Well…here we go again.
I shared with friends and family on Facebook last week that we had finally found a home. Well, after much thought, an inspection, and looking the house over a couple more times it just didn’t feel like our “home“. We decided it wasn’t for us and backed out of the offer. When we sold our house last May in two days I think we thought it would be a piece of cake to jump into another house.
Easier said than done. The DFW housing market is a legit war zone right now. You have to fight for what you want, then make a crazy offer, then once it’s accepted take the steps that most buyers would take BEFORE putting in an offer. To say we’ve felt pressured or a little on edge would be an understatement. As much as I truly want a house I don’t want to settle….and that is exactly what I feel like we have to were doing.
I know we are looking in a specific area. One where homes start at $500K and go into the millions. Our budget is a fraction of that. It sucks that you have to be a millionaire to get into a good school district. The whole purpose of our move was to have more family time together and cut Terence’s hour commute in half. We have our reasons for sticking to our area and our gut. We’ve built a life here and Connor has made friends…we’d like to stay more than anything.

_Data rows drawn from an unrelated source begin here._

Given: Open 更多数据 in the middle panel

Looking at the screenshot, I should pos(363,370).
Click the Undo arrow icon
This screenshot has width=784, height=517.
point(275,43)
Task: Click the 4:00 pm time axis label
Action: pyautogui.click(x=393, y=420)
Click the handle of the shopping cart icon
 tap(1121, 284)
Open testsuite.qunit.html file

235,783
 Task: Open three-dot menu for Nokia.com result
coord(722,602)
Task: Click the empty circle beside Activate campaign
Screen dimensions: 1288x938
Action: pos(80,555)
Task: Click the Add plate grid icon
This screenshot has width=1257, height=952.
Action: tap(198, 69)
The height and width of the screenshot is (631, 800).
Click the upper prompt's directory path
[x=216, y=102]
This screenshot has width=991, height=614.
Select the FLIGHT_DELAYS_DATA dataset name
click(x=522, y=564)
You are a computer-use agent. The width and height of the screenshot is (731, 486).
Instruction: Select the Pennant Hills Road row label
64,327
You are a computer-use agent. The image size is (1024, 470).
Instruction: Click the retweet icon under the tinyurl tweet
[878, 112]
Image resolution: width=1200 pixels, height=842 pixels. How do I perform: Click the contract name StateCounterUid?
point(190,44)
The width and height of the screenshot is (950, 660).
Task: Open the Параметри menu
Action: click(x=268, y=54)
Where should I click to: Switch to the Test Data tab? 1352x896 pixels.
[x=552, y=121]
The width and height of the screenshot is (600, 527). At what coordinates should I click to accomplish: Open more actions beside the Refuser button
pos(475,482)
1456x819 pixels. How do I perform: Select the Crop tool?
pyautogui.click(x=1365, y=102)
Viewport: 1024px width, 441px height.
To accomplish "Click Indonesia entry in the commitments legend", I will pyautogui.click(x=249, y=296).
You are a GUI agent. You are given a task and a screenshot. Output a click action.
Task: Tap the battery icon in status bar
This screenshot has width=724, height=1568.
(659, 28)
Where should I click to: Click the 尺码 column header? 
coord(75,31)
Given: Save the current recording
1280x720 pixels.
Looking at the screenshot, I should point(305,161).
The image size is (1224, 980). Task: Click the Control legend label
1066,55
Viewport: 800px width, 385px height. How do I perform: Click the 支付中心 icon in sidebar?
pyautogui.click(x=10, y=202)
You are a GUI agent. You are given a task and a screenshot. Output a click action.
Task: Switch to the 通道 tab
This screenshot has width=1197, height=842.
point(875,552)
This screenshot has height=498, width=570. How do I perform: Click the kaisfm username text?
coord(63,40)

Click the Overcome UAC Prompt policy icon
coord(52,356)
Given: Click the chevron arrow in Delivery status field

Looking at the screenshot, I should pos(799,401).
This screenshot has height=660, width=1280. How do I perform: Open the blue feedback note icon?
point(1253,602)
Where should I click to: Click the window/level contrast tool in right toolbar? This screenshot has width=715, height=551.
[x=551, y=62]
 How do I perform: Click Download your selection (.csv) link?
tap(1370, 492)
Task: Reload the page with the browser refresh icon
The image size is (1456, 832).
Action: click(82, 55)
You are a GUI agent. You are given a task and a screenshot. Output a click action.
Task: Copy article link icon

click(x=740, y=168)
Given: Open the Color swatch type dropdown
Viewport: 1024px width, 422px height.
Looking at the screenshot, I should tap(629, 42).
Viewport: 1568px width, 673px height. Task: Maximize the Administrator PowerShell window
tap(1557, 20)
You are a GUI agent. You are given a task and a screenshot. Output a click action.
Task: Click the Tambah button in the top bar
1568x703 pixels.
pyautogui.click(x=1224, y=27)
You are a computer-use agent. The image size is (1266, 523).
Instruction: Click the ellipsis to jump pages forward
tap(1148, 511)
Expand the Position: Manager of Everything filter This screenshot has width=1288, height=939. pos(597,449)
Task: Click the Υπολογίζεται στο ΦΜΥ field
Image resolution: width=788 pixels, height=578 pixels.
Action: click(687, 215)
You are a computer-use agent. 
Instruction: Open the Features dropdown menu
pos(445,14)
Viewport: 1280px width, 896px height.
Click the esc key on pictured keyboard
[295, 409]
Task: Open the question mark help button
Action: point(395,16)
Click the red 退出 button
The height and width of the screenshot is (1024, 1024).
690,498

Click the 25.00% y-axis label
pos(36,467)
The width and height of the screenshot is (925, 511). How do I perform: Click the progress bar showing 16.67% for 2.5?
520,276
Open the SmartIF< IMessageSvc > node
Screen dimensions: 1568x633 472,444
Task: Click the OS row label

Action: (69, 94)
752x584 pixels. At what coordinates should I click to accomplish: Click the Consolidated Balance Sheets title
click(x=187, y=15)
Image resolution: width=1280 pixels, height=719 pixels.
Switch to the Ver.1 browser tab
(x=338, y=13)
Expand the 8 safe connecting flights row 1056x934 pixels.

How many families are that wealthy to afford neighborhoods full of million dollar homes? I often find myself wondering that? Did they inherit money, did they win Powerball, do they have a magic genie I don’t know about? I mean we make a good living by anyone’s standards. Are we looking in the wrong area? Are we being too picky? I know not everyone lives in this area…but it wasn’t always like this. Should we move to the sticks and commute for hours and just suffer through it for a cheaper home….maybe? When a home comes up in our budget it’s gone the same day or a few days after…piranhas.
Also, homes we’ve been bidding on appraised for thousands if not a hundred thousand LESS two or three years ago!!! How is the market that cray cray right now??? When did the housing bubble blow up this big? Will it pop again and we’ll be screwed? Is it just in DFW?
UGH.
Our real estate agent has been a Godsend really and shown us so many properties. We are incredibly grateful that she is sticking with us through this crazy time. My ultimate goal is to have a home by Christmas. Everyone that knows me knows how much I love Christmas and to decorate and all that jazz.
I don’t want to seem ungrateful or sound like I’m not thankful for what we have…because I am in so grateful. I know not everyone owns a home. We are all happy and healthy and have a roof over our heads. There is absolutely nothing to be sad about. I guess I’m just frustrated and writing is my way to vent. I am by no means a good writer or even a great writer…but it feels good to get it out.
Anyone else experiencing this crazy market and navigating through the rough waters right now? If so what are your thoughts?
Home is where the HEART is. That I do know.
God has a reason for everything and a plan…that I know too.